> _What the task asks_:
Write out every entry word for word.
-- The records follows --
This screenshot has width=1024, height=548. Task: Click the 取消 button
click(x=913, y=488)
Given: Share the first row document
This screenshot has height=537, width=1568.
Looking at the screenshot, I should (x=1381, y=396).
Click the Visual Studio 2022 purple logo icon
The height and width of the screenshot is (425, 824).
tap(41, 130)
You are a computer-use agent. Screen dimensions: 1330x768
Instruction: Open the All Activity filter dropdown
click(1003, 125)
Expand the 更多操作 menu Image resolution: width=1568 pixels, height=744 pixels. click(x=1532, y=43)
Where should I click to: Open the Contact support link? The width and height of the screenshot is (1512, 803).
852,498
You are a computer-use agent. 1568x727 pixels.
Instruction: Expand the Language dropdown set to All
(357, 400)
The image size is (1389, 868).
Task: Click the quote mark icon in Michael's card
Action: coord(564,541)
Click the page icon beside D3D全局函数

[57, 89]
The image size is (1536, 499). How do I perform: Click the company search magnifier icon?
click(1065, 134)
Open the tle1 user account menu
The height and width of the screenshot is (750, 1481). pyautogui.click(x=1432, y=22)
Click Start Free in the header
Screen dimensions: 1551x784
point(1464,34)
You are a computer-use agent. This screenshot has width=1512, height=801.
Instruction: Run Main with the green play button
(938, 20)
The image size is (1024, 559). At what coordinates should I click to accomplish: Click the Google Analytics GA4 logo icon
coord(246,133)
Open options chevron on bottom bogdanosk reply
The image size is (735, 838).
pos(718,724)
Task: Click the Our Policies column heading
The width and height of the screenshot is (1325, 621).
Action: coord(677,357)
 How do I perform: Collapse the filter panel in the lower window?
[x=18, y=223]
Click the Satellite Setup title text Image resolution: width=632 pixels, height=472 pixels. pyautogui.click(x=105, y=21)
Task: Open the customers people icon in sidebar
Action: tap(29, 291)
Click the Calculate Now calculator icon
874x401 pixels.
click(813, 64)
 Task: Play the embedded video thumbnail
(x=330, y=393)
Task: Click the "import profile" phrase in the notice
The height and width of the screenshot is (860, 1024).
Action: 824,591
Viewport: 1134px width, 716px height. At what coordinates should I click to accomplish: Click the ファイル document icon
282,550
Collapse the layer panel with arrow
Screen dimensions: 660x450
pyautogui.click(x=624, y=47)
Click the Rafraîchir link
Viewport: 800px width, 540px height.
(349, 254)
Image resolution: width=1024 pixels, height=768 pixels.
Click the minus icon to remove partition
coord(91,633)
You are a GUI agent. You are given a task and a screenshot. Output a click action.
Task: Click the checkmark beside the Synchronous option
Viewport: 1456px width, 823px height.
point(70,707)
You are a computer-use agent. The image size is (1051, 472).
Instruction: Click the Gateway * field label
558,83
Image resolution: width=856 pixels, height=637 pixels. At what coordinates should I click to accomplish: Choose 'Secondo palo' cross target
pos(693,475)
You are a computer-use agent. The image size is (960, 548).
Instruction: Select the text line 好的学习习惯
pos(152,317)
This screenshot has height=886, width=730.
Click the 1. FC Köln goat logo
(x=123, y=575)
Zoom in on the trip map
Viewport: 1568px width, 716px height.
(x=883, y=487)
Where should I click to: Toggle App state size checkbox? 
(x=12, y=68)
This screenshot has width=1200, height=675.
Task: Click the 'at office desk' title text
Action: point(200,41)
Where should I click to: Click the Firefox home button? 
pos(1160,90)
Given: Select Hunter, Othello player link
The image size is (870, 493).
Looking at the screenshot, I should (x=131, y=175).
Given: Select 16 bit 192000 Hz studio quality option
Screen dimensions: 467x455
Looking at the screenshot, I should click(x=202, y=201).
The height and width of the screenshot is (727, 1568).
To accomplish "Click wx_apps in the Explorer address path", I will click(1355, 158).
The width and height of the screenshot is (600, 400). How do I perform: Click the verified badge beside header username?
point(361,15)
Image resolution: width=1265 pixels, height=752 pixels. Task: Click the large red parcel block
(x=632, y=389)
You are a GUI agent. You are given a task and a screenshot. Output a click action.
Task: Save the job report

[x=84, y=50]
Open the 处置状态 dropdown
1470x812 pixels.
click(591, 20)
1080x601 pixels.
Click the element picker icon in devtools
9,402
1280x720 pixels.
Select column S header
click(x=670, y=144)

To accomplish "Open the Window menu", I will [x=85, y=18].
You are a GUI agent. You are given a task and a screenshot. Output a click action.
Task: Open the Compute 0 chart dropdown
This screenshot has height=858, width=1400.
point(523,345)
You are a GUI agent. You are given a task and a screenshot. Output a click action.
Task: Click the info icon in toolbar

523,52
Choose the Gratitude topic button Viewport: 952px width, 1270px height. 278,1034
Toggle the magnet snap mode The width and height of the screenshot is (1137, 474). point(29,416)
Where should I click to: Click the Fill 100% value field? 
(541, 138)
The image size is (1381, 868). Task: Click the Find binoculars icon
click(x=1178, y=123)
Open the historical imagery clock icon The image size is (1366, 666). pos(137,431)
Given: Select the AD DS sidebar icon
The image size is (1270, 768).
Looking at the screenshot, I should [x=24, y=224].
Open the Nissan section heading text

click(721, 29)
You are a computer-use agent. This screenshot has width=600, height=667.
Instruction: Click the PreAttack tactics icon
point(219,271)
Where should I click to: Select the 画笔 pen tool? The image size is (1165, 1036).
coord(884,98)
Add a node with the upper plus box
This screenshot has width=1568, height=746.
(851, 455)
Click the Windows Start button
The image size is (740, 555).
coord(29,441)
-- The records concluded --
> _Reply to the task_:
This screenshot has width=1024, height=548. Task: Click the 取消 button
click(x=913, y=488)
Given: Share the first row document
This screenshot has height=537, width=1568.
Looking at the screenshot, I should (x=1381, y=396).
Click the Visual Studio 2022 purple logo icon
The height and width of the screenshot is (425, 824).
tap(41, 130)
You are a computer-use agent. Screen dimensions: 1330x768
Instruction: Open the All Activity filter dropdown
click(1003, 125)
Expand the 更多操作 menu Image resolution: width=1568 pixels, height=744 pixels. click(x=1532, y=43)
Where should I click to: Open the Contact support link? The width and height of the screenshot is (1512, 803).
852,498
You are a computer-use agent. 1568x727 pixels.
Instruction: Expand the Language dropdown set to All
(357, 400)
The image size is (1389, 868).
Task: Click the quote mark icon in Michael's card
Action: coord(564,541)
Click the page icon beside D3D全局函数

[57, 89]
The image size is (1536, 499). How do I perform: Click the company search magnifier icon?
click(1065, 134)
Open the tle1 user account menu
The height and width of the screenshot is (750, 1481). pyautogui.click(x=1432, y=22)
Click Start Free in the header
Screen dimensions: 1551x784
point(1464,34)
You are a computer-use agent. This screenshot has width=1512, height=801.
Instruction: Run Main with the green play button
(938, 20)
The image size is (1024, 559). At what coordinates should I click to accomplish: Click the Google Analytics GA4 logo icon
coord(246,133)
Open options chevron on bottom bogdanosk reply
The image size is (735, 838).
pos(718,724)
Task: Click the Our Policies column heading
The width and height of the screenshot is (1325, 621).
Action: coord(677,357)
 How do I perform: Collapse the filter panel in the lower window?
[x=18, y=223]
Click the Satellite Setup title text Image resolution: width=632 pixels, height=472 pixels. pyautogui.click(x=105, y=21)
Task: Open the customers people icon in sidebar
Action: tap(29, 291)
Click the Calculate Now calculator icon
874x401 pixels.
click(813, 64)
 Task: Play the embedded video thumbnail
(x=330, y=393)
Task: Click the "import profile" phrase in the notice
The height and width of the screenshot is (860, 1024).
Action: 824,591
Viewport: 1134px width, 716px height. At what coordinates should I click to accomplish: Click the ファイル document icon
282,550
Collapse the layer panel with arrow
Screen dimensions: 660x450
pyautogui.click(x=624, y=47)
Click the Rafraîchir link
Viewport: 800px width, 540px height.
(349, 254)
Image resolution: width=1024 pixels, height=768 pixels.
Click the minus icon to remove partition
coord(91,633)
You are a GUI agent. You are given a task and a screenshot. Output a click action.
Task: Click the checkmark beside the Synchronous option
Viewport: 1456px width, 823px height.
point(70,707)
You are a computer-use agent. The image size is (1051, 472).
Instruction: Click the Gateway * field label
558,83
Image resolution: width=856 pixels, height=637 pixels. At what coordinates should I click to accomplish: Choose 'Secondo palo' cross target
pos(693,475)
You are a computer-use agent. The image size is (960, 548).
Instruction: Select the text line 好的学习习惯
pos(152,317)
This screenshot has height=886, width=730.
Click the 1. FC Köln goat logo
(x=123, y=575)
Zoom in on the trip map
Viewport: 1568px width, 716px height.
(x=883, y=487)
Where should I click to: Toggle App state size checkbox? 
(x=12, y=68)
This screenshot has width=1200, height=675.
Task: Click the 'at office desk' title text
Action: point(200,41)
Where should I click to: Click the Firefox home button? 
pos(1160,90)
Given: Select Hunter, Othello player link
The image size is (870, 493).
Looking at the screenshot, I should (x=131, y=175).
Given: Select 16 bit 192000 Hz studio quality option
Screen dimensions: 467x455
Looking at the screenshot, I should click(x=202, y=201).
The height and width of the screenshot is (727, 1568).
To accomplish "Click wx_apps in the Explorer address path", I will click(1355, 158).
The width and height of the screenshot is (600, 400). How do I perform: Click the verified badge beside header username?
point(361,15)
Image resolution: width=1265 pixels, height=752 pixels. Task: Click the large red parcel block
(x=632, y=389)
You are a GUI agent. You are given a task and a screenshot. Output a click action.
Task: Save the job report

[x=84, y=50]
Open the 处置状态 dropdown
1470x812 pixels.
click(591, 20)
1080x601 pixels.
Click the element picker icon in devtools
9,402
1280x720 pixels.
Select column S header
click(x=670, y=144)

To accomplish "Open the Window menu", I will [x=85, y=18].
You are a GUI agent. You are given a task and a screenshot. Output a click action.
Task: Open the Compute 0 chart dropdown
This screenshot has height=858, width=1400.
point(523,345)
You are a GUI agent. You are given a task and a screenshot. Output a click action.
Task: Click the info icon in toolbar

523,52
Choose the Gratitude topic button Viewport: 952px width, 1270px height. 278,1034
Toggle the magnet snap mode The width and height of the screenshot is (1137, 474). point(29,416)
Where should I click to: Click the Fill 100% value field? 
(541, 138)
The image size is (1381, 868). Task: Click the Find binoculars icon
click(x=1178, y=123)
Open the historical imagery clock icon The image size is (1366, 666). pos(137,431)
Given: Select the AD DS sidebar icon
The image size is (1270, 768).
Looking at the screenshot, I should [x=24, y=224].
Open the Nissan section heading text

click(721, 29)
You are a computer-use agent. This screenshot has width=600, height=667.
Instruction: Click the PreAttack tactics icon
point(219,271)
Where should I click to: Select the 画笔 pen tool? The image size is (1165, 1036).
coord(884,98)
Add a node with the upper plus box
This screenshot has width=1568, height=746.
(851, 455)
Click the Windows Start button
The image size is (740, 555).
coord(29,441)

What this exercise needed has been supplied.